• Task to carry out: Please return, exactly and only, the lines beginning at the top of the entries below and ending with the line containing "The height and"; keep out the pictures.

--- --- ---

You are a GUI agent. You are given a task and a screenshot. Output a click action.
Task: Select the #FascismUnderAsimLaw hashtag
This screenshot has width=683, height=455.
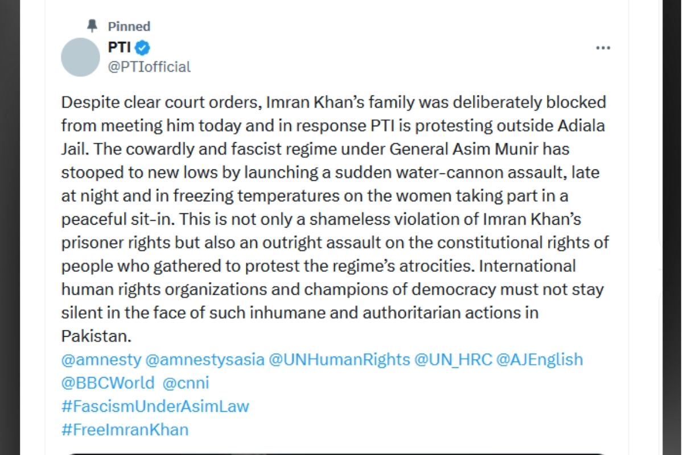coord(155,406)
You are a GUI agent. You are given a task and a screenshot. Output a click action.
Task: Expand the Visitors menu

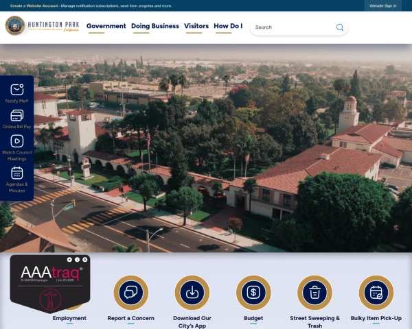196,26
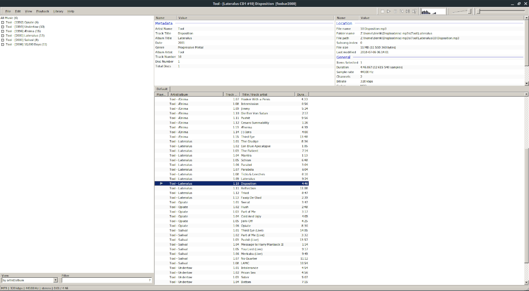Click the spectrum visualizer display
Screen dimensions: 529x291
click(433, 11)
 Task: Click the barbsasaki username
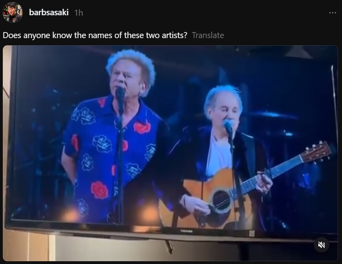click(x=49, y=12)
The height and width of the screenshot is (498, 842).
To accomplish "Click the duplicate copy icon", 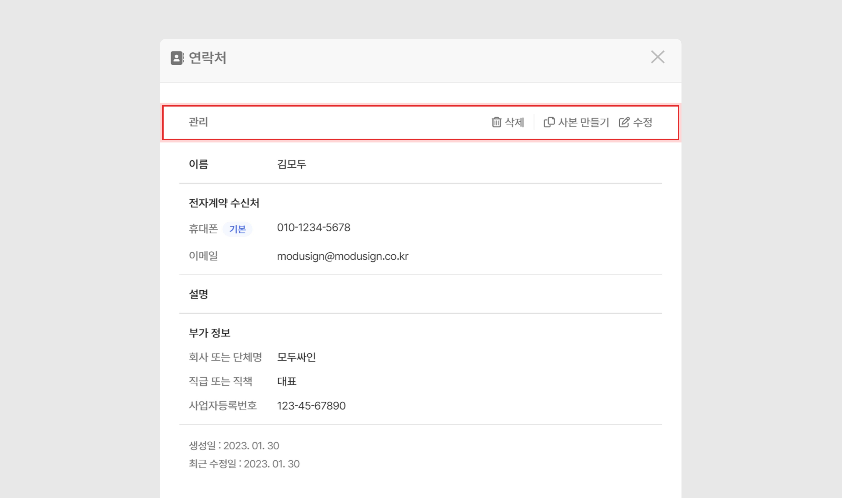I will [x=549, y=122].
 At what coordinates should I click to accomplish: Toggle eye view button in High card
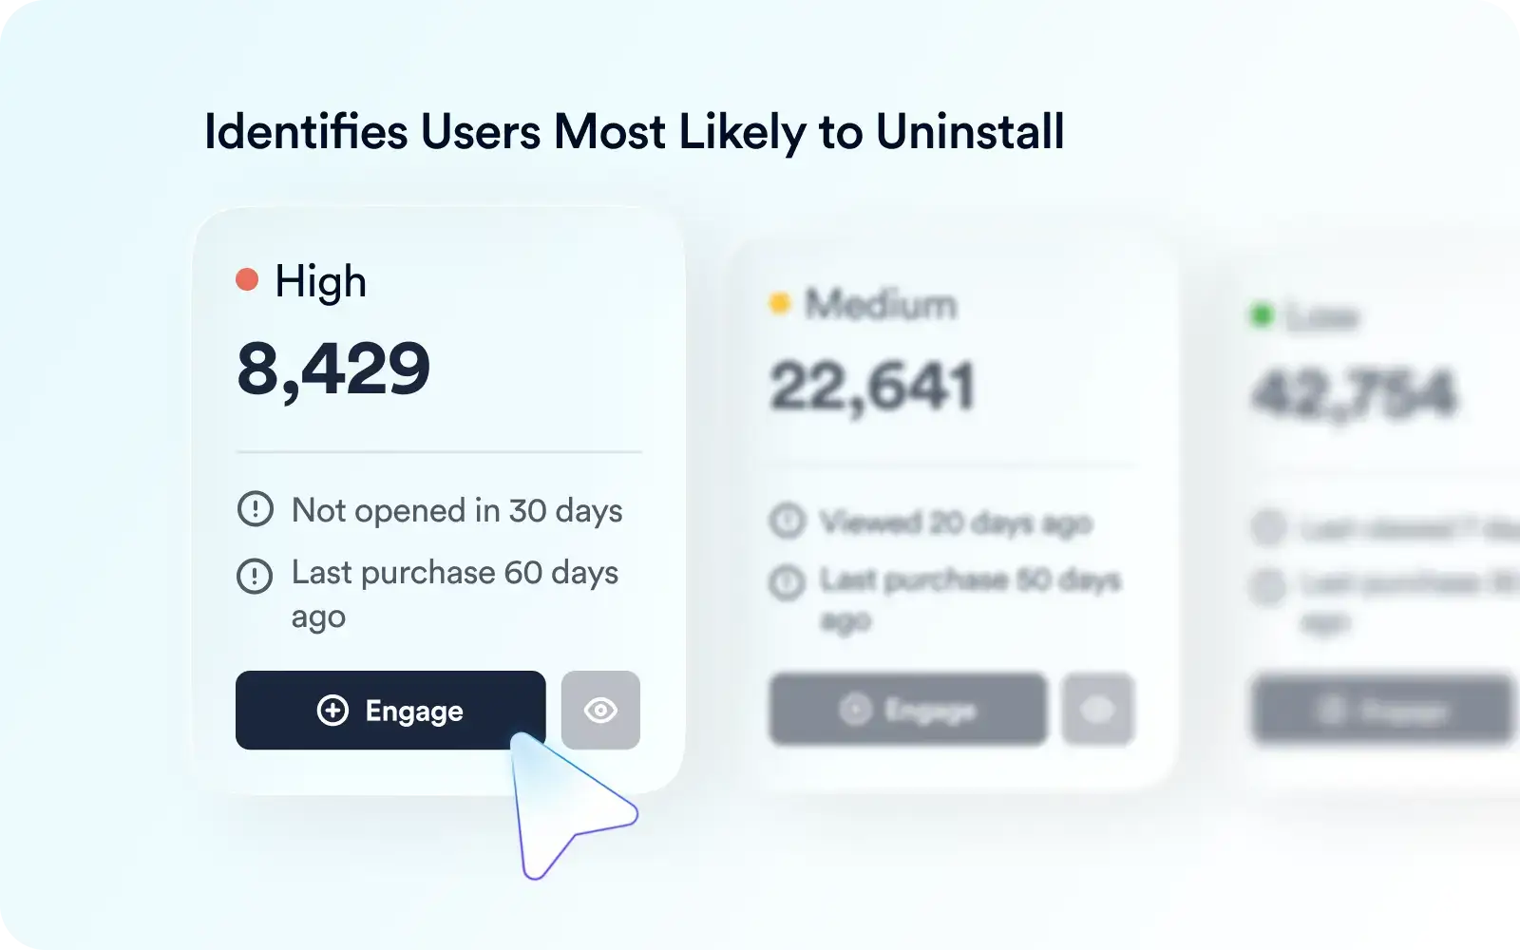(x=600, y=711)
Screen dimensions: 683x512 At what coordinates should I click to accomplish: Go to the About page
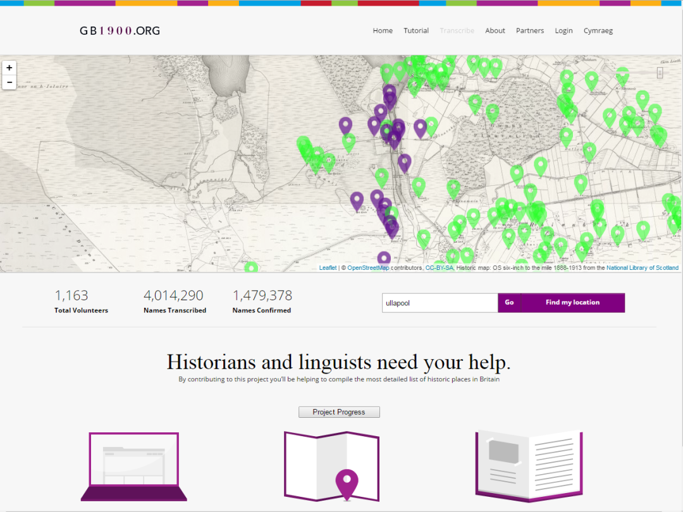pyautogui.click(x=495, y=30)
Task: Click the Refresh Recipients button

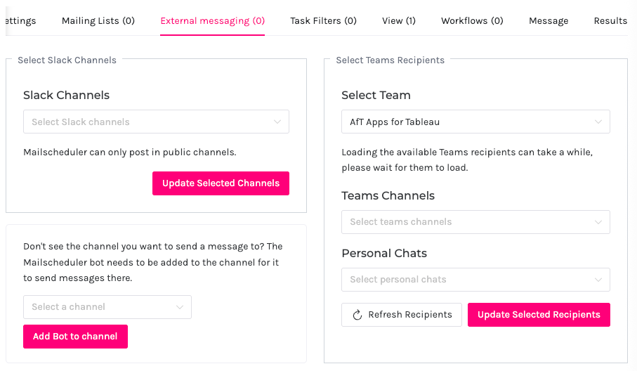Action: 402,315
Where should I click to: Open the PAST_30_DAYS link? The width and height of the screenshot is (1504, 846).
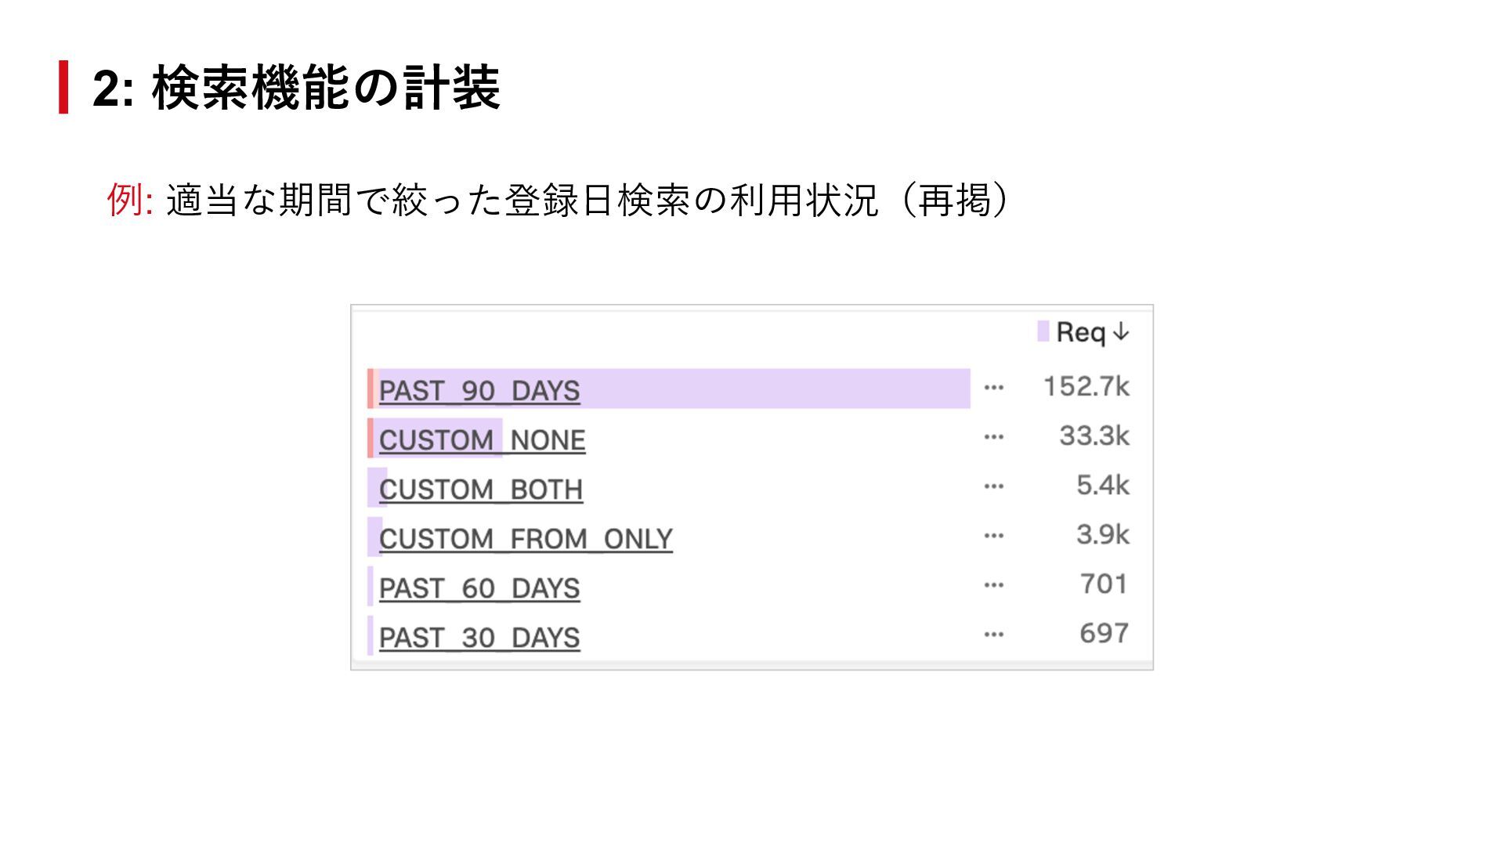479,637
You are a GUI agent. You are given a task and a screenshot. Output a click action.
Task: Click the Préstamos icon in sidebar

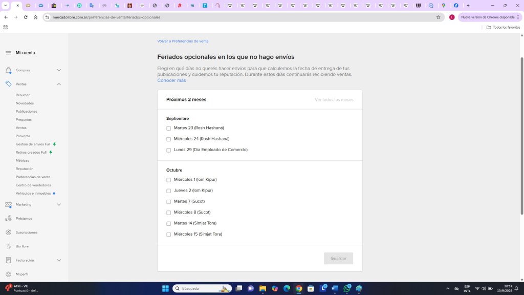(x=8, y=219)
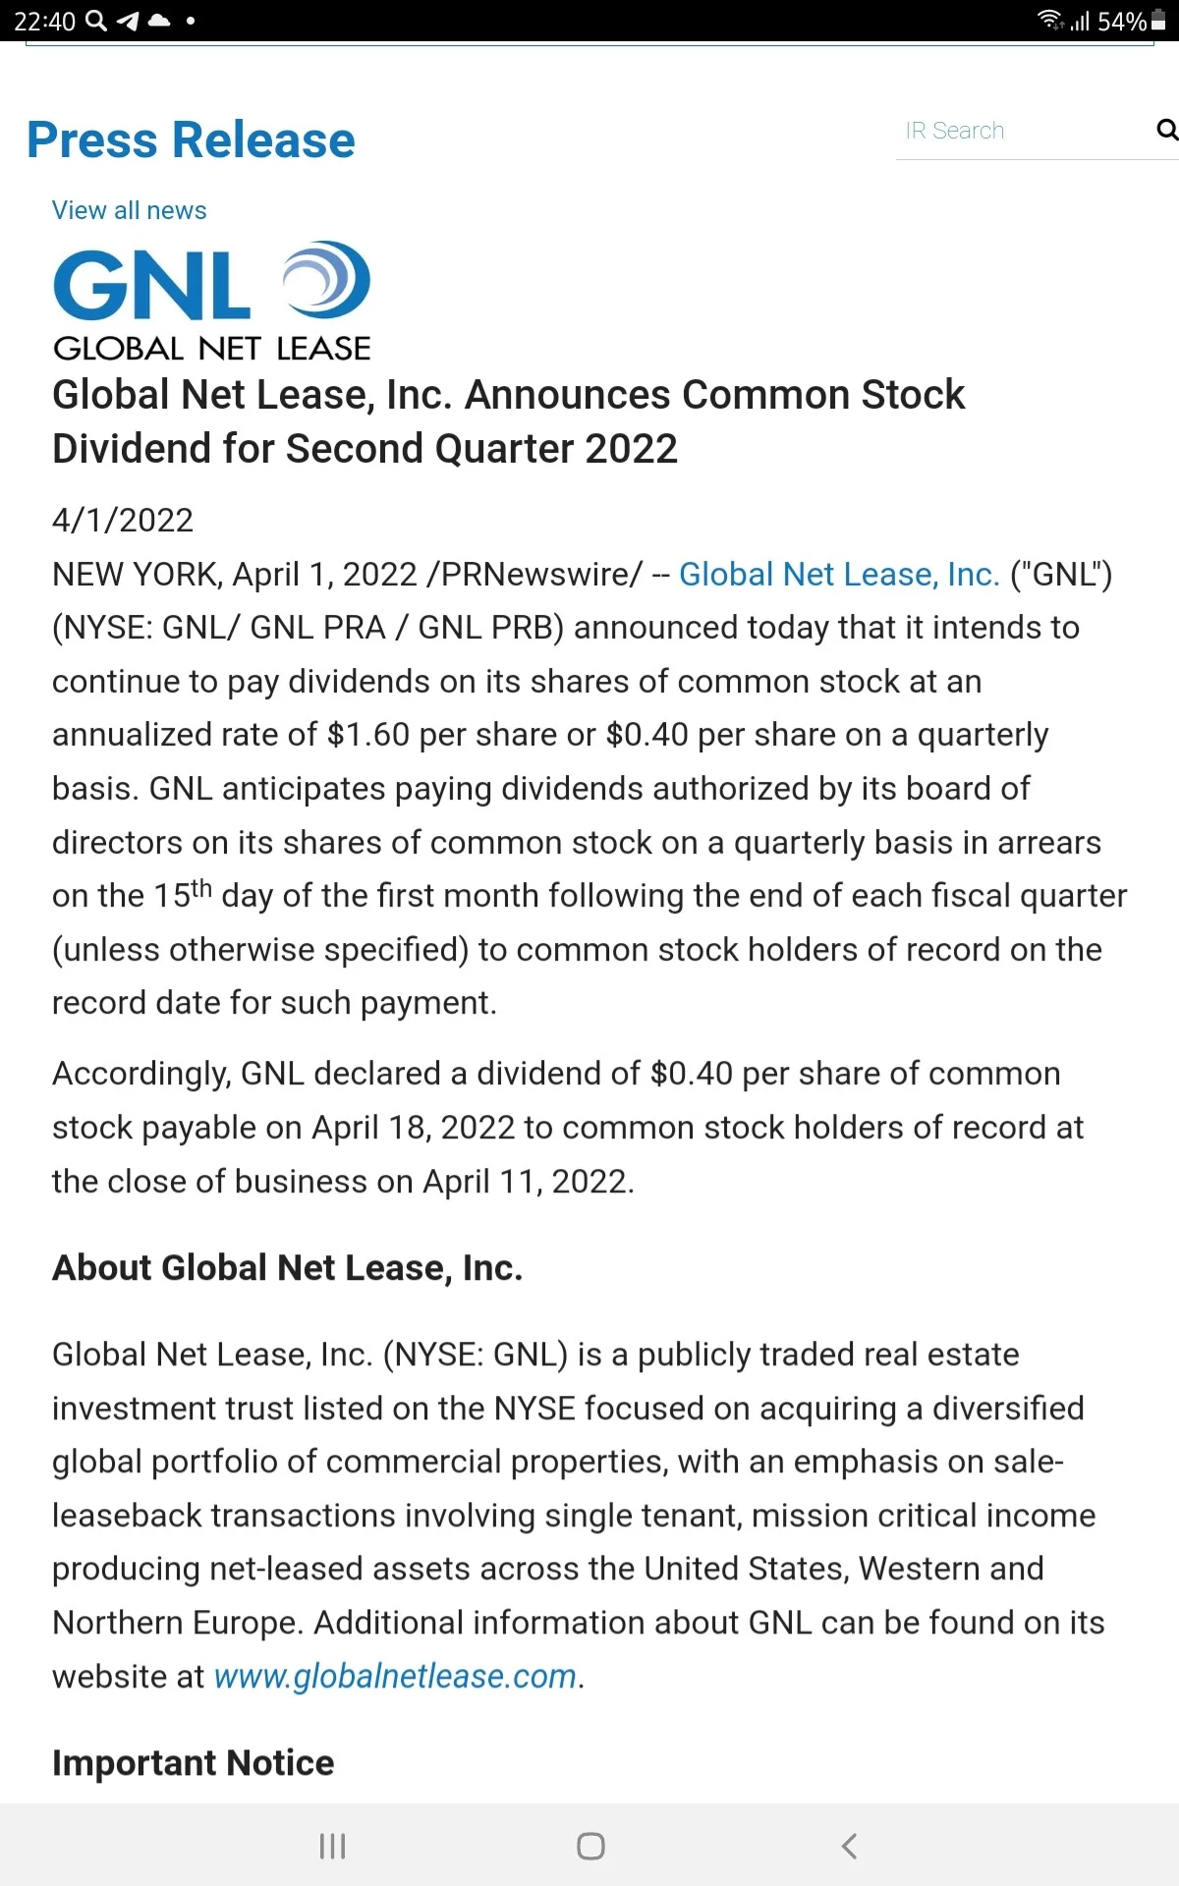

--- --- ---

• Response area:
You are a GUI agent. You are given a task and a screenshot. Output a click action.
Task: Select the #FascismUnderAsimLaw hashtag
This screenshot has width=683, height=455.
coord(155,406)
You are a GUI agent. You are given a task and a screenshot. Output a click action.
Task: Expand the Visitors menu

196,26
Click the spectrum visualizer display
Screen dimensions: 529x291
click(433, 11)
 Task: Click the barbsasaki username
click(x=49, y=12)
The height and width of the screenshot is (498, 842).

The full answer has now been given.